Your assignment
Lines below starting with the line with "股票 (62, 2310)" and going on through the line with "You are a GUI agent. The screenshot is 817×2576." must be output exactly; the rest of the records must be left out.

Information given

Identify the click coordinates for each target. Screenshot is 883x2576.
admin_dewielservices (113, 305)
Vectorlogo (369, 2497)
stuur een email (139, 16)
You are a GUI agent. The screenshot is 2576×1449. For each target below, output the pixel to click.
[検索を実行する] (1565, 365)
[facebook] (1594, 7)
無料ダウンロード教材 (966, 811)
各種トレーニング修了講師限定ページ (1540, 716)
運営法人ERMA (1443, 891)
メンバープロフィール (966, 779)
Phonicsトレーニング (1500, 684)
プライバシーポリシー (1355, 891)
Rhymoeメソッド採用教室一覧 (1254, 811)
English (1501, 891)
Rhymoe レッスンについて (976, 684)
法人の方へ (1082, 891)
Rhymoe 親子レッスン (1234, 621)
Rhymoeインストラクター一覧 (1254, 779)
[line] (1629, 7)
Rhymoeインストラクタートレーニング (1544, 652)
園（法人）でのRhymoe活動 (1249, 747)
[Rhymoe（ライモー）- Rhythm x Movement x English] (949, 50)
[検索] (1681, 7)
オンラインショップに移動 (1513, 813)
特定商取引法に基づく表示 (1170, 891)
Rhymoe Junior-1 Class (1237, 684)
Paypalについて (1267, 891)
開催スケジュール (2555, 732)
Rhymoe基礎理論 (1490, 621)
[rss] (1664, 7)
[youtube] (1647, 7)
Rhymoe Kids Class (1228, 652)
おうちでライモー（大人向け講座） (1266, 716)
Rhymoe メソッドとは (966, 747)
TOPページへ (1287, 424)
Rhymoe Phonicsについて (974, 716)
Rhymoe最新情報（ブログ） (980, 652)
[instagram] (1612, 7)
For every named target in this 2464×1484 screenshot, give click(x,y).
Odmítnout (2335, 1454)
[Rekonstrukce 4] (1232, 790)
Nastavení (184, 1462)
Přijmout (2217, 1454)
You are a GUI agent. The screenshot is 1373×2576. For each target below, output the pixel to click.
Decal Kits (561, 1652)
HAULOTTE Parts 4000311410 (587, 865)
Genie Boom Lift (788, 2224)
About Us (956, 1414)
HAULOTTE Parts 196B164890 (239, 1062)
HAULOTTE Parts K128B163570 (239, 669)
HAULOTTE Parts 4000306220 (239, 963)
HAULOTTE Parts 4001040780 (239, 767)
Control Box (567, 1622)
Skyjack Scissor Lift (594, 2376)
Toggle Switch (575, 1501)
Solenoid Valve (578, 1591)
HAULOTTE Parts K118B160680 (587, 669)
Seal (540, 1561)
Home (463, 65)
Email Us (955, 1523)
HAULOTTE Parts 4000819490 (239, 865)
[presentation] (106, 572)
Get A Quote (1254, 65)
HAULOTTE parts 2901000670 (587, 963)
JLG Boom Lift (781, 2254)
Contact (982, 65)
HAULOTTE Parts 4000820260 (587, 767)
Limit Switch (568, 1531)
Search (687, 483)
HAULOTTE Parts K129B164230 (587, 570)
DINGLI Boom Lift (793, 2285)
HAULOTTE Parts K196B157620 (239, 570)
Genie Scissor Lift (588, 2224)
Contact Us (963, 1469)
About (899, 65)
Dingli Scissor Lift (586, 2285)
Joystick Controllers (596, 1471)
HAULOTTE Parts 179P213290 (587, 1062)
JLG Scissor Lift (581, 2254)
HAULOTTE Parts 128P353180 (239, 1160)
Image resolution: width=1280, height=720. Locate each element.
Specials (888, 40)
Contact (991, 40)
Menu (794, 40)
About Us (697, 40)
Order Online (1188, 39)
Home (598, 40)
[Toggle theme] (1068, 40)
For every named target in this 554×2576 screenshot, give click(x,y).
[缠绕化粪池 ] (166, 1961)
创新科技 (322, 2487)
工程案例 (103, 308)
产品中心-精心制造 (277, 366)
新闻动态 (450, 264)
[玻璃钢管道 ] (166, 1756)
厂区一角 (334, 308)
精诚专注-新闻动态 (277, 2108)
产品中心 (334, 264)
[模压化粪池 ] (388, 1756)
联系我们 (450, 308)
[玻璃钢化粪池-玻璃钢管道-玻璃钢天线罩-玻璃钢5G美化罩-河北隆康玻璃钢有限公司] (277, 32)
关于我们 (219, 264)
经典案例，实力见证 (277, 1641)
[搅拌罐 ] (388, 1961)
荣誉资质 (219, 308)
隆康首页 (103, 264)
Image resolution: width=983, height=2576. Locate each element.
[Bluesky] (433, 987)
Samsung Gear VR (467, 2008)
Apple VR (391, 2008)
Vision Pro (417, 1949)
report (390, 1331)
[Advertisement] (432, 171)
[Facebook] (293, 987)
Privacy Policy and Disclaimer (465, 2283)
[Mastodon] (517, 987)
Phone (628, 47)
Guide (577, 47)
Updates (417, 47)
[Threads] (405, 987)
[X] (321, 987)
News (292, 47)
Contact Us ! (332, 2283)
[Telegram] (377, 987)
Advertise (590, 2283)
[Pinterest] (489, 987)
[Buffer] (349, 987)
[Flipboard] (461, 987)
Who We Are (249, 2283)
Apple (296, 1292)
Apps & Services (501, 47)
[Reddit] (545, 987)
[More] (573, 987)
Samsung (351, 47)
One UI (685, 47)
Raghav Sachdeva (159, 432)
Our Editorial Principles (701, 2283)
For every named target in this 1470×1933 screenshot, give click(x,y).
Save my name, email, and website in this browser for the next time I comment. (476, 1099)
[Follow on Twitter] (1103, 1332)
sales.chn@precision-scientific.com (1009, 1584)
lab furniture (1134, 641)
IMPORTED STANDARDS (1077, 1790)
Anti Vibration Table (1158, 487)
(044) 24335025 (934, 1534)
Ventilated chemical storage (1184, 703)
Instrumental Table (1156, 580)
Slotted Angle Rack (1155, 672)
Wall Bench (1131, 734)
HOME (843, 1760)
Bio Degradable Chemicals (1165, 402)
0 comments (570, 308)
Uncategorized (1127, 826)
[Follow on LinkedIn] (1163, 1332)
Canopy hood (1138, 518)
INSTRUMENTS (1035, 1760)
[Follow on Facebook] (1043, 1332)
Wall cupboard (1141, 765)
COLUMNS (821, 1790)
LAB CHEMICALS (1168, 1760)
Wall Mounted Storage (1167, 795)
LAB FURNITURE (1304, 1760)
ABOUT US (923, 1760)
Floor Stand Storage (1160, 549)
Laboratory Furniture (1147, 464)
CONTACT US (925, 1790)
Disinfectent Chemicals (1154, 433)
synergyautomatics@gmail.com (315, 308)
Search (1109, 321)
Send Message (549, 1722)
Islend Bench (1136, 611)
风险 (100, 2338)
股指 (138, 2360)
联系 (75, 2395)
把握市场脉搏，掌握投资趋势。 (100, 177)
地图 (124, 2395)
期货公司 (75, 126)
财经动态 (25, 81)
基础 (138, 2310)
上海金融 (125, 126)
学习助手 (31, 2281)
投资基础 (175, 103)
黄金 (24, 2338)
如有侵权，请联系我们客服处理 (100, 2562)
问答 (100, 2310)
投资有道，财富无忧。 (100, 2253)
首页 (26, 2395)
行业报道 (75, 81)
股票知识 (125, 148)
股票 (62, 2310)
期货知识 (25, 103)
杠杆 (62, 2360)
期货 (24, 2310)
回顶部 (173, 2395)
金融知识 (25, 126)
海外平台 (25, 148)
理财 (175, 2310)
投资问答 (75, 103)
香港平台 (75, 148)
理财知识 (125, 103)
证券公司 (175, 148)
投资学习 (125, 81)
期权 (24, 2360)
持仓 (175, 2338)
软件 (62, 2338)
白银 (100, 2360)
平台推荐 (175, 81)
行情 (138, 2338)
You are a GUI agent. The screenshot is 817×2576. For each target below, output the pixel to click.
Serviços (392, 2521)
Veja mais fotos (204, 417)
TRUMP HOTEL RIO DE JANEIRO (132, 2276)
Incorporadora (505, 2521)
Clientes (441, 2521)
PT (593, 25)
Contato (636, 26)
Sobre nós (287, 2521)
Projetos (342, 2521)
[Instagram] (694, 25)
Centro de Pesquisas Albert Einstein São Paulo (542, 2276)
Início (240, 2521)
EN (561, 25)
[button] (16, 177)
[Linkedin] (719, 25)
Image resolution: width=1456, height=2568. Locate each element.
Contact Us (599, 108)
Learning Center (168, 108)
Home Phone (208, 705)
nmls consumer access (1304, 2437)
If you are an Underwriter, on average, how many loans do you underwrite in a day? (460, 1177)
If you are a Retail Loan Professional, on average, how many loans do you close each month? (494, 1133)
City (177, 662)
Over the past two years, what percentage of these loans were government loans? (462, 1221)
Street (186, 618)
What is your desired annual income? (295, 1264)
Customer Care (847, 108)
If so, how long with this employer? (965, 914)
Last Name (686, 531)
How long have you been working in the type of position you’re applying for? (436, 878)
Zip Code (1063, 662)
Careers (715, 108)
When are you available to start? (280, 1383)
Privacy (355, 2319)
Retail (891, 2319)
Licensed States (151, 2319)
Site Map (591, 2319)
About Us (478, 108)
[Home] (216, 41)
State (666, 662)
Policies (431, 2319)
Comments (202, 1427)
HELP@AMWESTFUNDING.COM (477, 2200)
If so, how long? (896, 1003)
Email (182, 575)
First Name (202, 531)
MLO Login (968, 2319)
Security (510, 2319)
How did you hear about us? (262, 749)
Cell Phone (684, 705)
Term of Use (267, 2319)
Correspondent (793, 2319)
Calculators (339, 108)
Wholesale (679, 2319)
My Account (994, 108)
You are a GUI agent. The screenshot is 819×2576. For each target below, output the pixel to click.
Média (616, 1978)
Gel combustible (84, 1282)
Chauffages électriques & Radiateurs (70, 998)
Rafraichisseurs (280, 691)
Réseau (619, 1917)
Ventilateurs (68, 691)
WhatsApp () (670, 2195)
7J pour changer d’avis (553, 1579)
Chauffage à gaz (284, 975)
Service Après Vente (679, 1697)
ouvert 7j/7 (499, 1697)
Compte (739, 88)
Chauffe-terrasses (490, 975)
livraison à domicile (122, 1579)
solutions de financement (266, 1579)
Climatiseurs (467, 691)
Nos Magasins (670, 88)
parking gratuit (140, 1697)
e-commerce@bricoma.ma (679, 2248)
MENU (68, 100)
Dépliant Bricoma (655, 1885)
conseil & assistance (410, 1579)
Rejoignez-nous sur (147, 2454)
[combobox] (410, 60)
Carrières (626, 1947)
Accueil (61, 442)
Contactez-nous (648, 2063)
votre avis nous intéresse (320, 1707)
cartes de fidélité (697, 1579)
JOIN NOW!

Completed task
股票 (62, 2310)
期货知识 (25, 103)
杠杆 (62, 2360)
期货 (24, 2310)
回顶部 (173, 2395)
金融知识 (25, 126)
海外平台 (25, 148)
理财 (175, 2310)
投资问答 (75, 103)
香港平台 (75, 148)
理财知识 (125, 103)
证券公司 (175, 148)
投资学习 (125, 81)
期权 (24, 2360)
持仓 (175, 2338)
软件 (62, 2338)
白银 (100, 2360)
平台推荐 (175, 81)
行情 (138, 2338)
You are a GUI agent. The screenshot is 817×2576. For each target below, output the pixel to click.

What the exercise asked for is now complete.